### REQUIRED ACTION
If a line in the records below holds the word "Glucose", copy it.
□ □ □ □
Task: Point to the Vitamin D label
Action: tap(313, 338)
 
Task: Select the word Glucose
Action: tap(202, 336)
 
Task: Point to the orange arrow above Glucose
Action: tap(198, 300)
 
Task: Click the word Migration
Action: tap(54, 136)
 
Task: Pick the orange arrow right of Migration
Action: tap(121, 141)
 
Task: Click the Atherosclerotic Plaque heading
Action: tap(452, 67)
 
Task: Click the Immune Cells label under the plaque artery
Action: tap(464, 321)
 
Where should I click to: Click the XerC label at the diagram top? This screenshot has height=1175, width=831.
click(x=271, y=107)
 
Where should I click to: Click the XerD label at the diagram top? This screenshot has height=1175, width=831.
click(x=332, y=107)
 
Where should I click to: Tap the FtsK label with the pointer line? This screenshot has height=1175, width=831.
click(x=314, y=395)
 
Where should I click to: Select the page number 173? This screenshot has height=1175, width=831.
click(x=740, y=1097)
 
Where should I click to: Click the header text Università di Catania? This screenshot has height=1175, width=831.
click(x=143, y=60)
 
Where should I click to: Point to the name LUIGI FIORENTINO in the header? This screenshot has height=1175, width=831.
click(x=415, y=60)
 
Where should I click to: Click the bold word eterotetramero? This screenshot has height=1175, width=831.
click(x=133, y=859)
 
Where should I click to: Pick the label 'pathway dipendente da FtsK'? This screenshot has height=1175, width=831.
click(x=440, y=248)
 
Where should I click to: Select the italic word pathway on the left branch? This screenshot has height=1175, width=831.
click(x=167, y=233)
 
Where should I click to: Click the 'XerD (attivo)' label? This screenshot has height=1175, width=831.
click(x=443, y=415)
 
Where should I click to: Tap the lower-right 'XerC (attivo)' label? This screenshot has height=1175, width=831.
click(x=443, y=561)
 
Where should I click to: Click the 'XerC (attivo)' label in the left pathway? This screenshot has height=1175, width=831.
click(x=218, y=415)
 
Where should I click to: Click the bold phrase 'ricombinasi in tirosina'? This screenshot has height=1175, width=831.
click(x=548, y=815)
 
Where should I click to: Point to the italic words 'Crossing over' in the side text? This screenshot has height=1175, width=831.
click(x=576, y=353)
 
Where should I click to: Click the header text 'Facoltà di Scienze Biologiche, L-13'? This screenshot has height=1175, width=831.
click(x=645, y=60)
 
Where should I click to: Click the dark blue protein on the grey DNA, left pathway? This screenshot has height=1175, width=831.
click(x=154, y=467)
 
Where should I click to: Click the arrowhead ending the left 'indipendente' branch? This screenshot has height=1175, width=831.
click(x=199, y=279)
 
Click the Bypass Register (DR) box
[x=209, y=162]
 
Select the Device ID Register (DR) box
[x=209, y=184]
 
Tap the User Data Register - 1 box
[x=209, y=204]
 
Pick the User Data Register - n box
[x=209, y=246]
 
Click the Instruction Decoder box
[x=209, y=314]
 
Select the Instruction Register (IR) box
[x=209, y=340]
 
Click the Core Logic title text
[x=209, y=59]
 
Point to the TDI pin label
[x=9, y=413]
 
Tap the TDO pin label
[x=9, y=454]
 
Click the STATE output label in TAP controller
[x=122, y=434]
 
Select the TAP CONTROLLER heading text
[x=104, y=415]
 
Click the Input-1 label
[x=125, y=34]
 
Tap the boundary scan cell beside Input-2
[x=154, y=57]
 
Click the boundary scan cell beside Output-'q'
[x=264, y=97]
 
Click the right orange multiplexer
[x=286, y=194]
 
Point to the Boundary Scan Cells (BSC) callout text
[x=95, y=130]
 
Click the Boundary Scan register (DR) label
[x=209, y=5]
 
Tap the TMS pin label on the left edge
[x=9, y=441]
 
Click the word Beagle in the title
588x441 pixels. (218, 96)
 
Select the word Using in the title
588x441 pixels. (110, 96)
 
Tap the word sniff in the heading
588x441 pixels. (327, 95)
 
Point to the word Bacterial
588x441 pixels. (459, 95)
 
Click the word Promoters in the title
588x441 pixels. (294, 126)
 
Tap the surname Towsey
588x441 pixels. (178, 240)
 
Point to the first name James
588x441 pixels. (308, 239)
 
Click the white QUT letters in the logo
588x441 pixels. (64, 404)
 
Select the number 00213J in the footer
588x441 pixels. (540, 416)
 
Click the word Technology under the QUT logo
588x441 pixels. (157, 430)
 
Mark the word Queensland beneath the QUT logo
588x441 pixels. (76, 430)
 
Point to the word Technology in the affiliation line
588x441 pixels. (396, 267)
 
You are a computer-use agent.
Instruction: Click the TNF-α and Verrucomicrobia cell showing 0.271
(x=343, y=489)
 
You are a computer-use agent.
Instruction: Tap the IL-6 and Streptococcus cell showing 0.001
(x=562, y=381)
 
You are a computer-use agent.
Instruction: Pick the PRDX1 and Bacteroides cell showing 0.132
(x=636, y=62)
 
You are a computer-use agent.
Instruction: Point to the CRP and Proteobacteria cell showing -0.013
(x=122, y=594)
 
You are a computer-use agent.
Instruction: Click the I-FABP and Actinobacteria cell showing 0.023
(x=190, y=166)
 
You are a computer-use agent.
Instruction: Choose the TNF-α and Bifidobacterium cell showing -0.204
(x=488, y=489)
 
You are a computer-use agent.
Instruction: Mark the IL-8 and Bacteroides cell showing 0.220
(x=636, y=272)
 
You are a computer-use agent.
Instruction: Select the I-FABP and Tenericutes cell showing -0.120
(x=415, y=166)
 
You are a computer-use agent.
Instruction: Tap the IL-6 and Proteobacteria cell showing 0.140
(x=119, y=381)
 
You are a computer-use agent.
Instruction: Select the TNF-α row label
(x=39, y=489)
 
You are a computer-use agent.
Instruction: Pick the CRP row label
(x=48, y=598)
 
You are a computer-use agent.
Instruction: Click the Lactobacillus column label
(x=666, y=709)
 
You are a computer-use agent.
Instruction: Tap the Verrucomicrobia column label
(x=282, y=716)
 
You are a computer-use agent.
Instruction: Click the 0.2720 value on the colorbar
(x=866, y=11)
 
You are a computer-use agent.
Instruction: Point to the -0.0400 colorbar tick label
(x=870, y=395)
□ □ □ □
### ANSWER TO THIS EXERCISE
Task: Select the word Glucose
Task: Point to the orange arrow above Glucose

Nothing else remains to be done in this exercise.